Let’s explore how this dearth of inventory has affected both sales and prices. Inventory is down 45% from last year, which was the lowest year on record. Until this year. Prices up 9-12%. Even with the absence of inventory, sales increased by 22%. The inventory currently represents only two weeks of sales, closer to one week for homes priced below $750,000. Yes, those 42 homes. Yikes. Look at the lower end of this chart. Sales in the under-$750,000 range increased 8% versus a year ago (three months versus three months). Wy only 8%? Because the inventory is not available to sell. Increased sales in homes priced between $750,000 and $1 million, and between $1 million and $1.5 million, were up around 70%. The median sold price has jumped from $605,000 to the current $680,000. The median, “normal” price of the preponderance of homes in Simi Valley has until last year been $600,000. It is now pushing $700,000.

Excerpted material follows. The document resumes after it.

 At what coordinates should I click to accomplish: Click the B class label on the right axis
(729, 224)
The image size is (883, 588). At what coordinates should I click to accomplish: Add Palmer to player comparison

Let’s look at the closed escrow charts for Simi/Moorpark. Sales are very consistent, because the inventory is acting as a governor. Sales could easily increase, but the lack of inventory does not allow it to increase. 42 listings under $750,000.
The second closed escrow chart shows we are following the pattern set by the previous years. Given more available inventory, this chart would look considerably different.
What has all this done to prices in Simi Valley and Moorpark? Both Average and Median soaring. Median prices at the beginning of the year were close to $600,000. Median price in January 2021 is $690,000. When there is not much available to sell, and when the demand is high, supply and demand is pushing prices higher and higher.
This tome does not address all the market factors. What about interest rates, the number of people leaving California, the lack of available workforce housing, the impact of millennials, the movement from the city to the suburbs? There is never any one answer why things have happened.
Sometimes I would come home from work and announce to my wife that the stock market hit record highs. She would ask why that happened. I would enumerate the Fed rate change, earnings reports from certain companies, speculation by funds, all sorts of “reasons”. Then I would finally admit the real reason why prices went up. More people bought than sold. That is what is happening today. More people are interested in buying than selling. It’s called a market.
Stay safe, stay smart. This will be over soon. Use this time to learn how to do your job better, remotely, virtually. We will never return to the way things used to be. This pandemic has caused changes to take place quickly, has forced us to adapt, has pushed us to explore different ways to work and live. Amazon started out as a different way to sell books. Amazon sales have now surpassed $1 billion every day. Many of the trucks I see seem to be decorated with a smile. Zoom meetings have made us appreciate the time it took to travel, stay at hotels, the cost of air travel. A zoom meeting now accomplishes in a few hours what it took three days to do only a year ago. Some of these changes are good changes.